В некоторых вариантах осуществления у ″привитой″ Rag2-/-IL2rg-/- hM-CSF мыши в возрасте около 12 недель наблюдается повышенное количество человеческих CD14+CD33+(hCD14+CD33+) клеток в костном мозге, селезенке и периферической крови по сравнению с мышью, содержащей человеческие гемопоэтические клетки, которые экспрессируют мышиный M-CSF, а не человеческий M-CSF. В определенном варианте осуществления увеличение hCD14+CD33+ клеток костного мозга по сравнению с мышью, экспрессирующей только мышиный M-CSF, составляет примерно от 5 до 15 раз, в одном варианте осуществления примерно от 12 до 14 раз. В определенном варианте осуществления увеличение hCD14+CD33+ клеток селезенки по сравнению с мышью, содержащей человеческие гемопоэтические клетки, которые экспрессируют только мышиный M-CSF, составляет примерно от 2 до 6 раз, в одном варианте осуществления примерно от 5 до 6 раз. В определенном варианте осуществления увеличение hCD14+CD33+ клеток периферической крови по сравнению с мышью, содержащей человеческие гемопоэтические клетки, которые экспрессируют только мышиный M-CSF, составляет примерно от 2 до 8 раз, в одном варианте осуществления примерно от 5 до 7 раз.

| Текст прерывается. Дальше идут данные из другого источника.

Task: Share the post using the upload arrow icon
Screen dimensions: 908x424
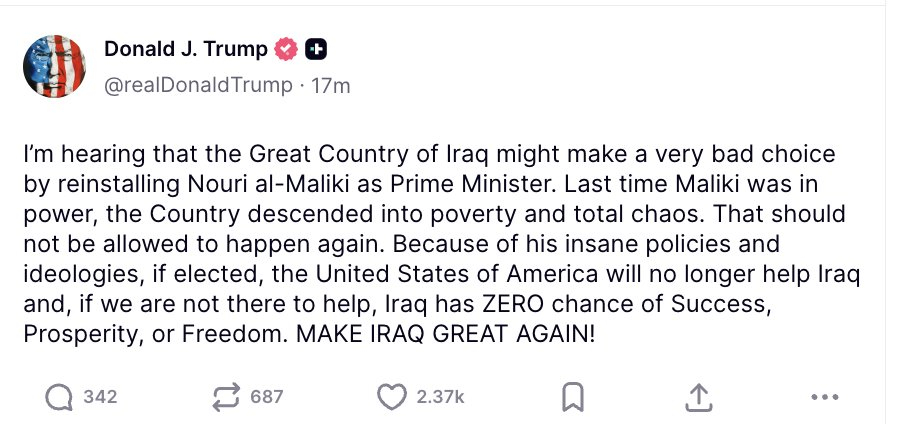Action: pyautogui.click(x=701, y=397)
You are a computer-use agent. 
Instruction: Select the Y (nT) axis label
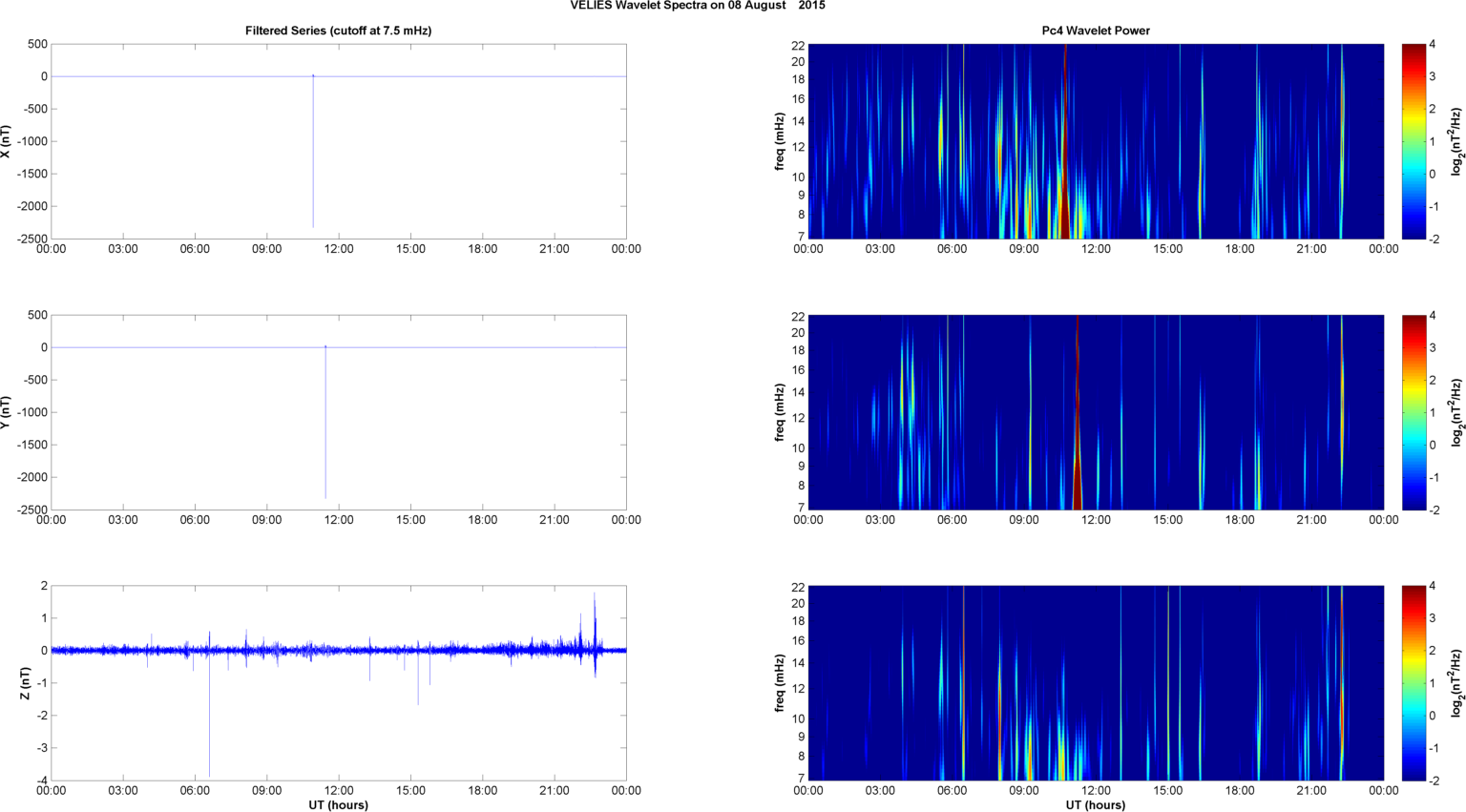click(7, 412)
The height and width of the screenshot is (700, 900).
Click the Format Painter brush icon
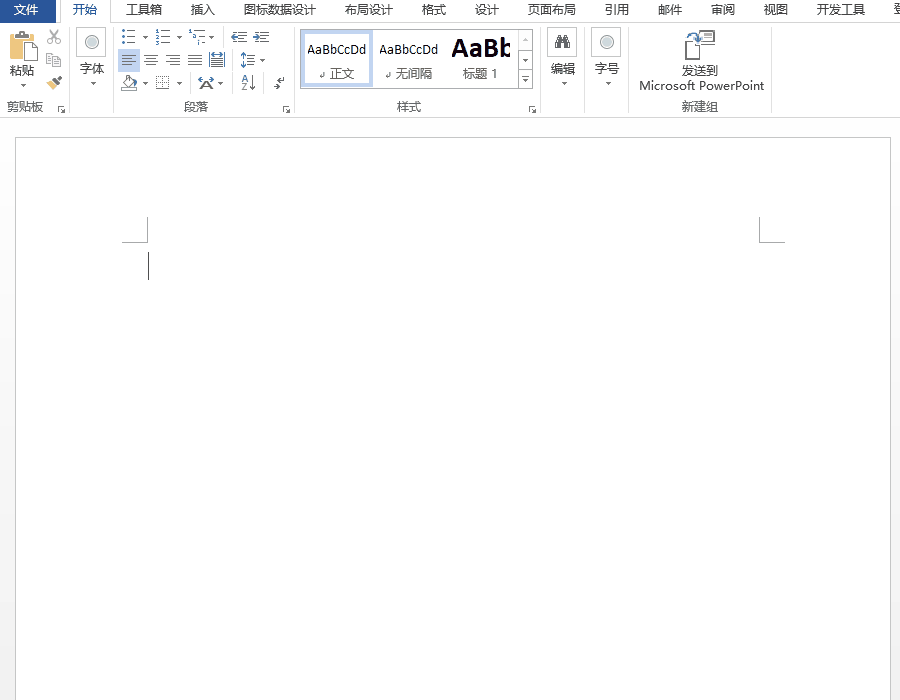[54, 83]
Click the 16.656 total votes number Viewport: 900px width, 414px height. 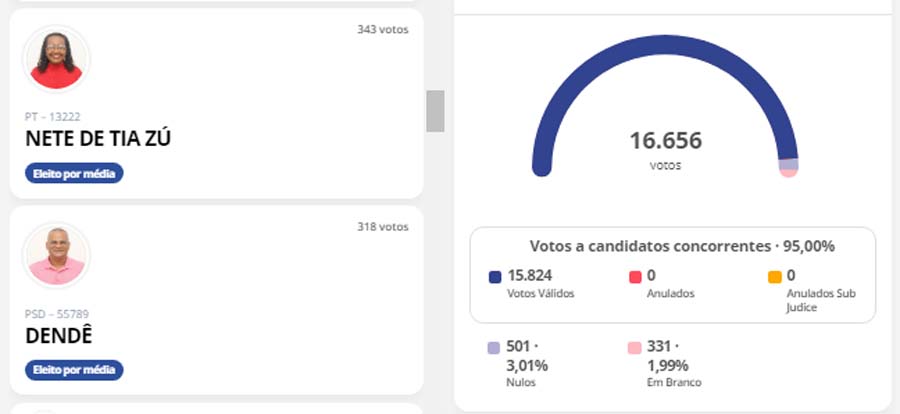tap(665, 140)
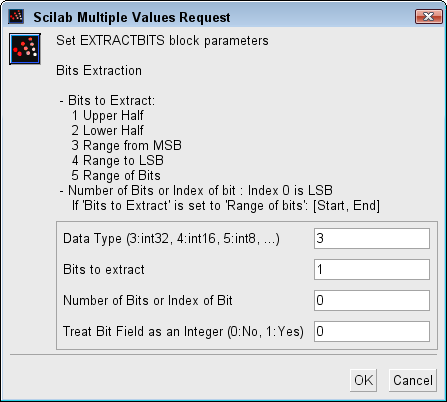Focus the Data Type input field

coord(372,238)
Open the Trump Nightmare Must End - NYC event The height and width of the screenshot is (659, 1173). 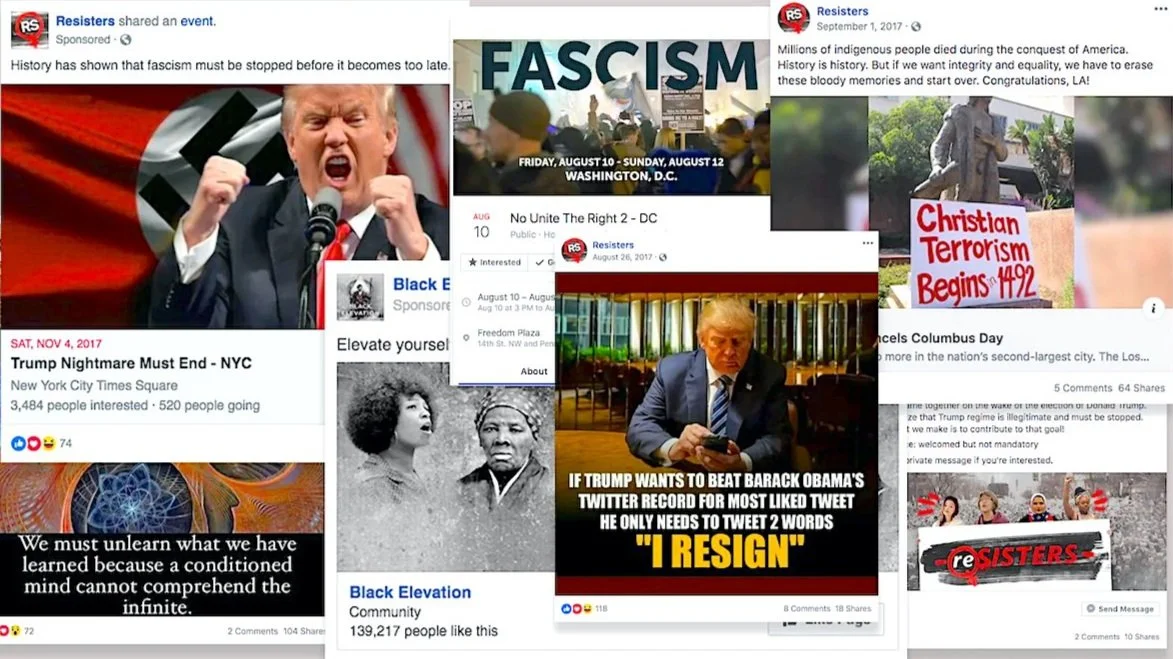[131, 363]
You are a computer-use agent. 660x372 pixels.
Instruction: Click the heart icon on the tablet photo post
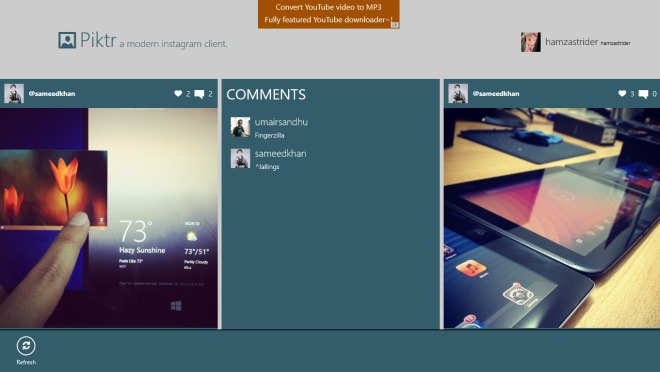(x=622, y=93)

В некоторых вариантах осуществления у «привитой» Rag2-/-IL2rg-/- hM-CSF мыши в возрасте около 12 недель наблюдается уровень hCD14+CD33+ клеток моноцитарно/макрофагальной линии дифференцировки в крови, составляющий примерно от 15 до 40%, в одном варианте осуществления примерно 30%. В одном варианте осуществления генетически модифицированная ″привитая″ мышь в возрасте около 16 недель демонстрирует уровень hCD14+CD33+ клеток моноцитарно/макрофагальной линии дифференцировки в крови, составляющий примерно от 15 до 30%, в одном варианте осуществления примерно 22%. В одном варианте осуществления генетически модифицированная «привитая» мышь в возрасте около 20 недель демонстрирует уровень hCD14+CD33+ клеток моноцитарно/макрофагальной линии дифференцировки в крови, составляющий примерно от 5 до 15%, в одном варианте осуществления примерно 10%. В одном варианте осуществления генетически модифицированная «привитая» мышь в возрасте около 20 недель демонстрирует уровень hCD14+CD33+ клеток моноцитарно/макрофагальной линии дифференцировки в крови, который примерно от 4 до 8 раз выше, чем уровень у «привитой» мыши, экспрессирующей мышиный M-CSF, а не человеческий M-CSF, в одном варианте осуществления примерно в 6 раз выше.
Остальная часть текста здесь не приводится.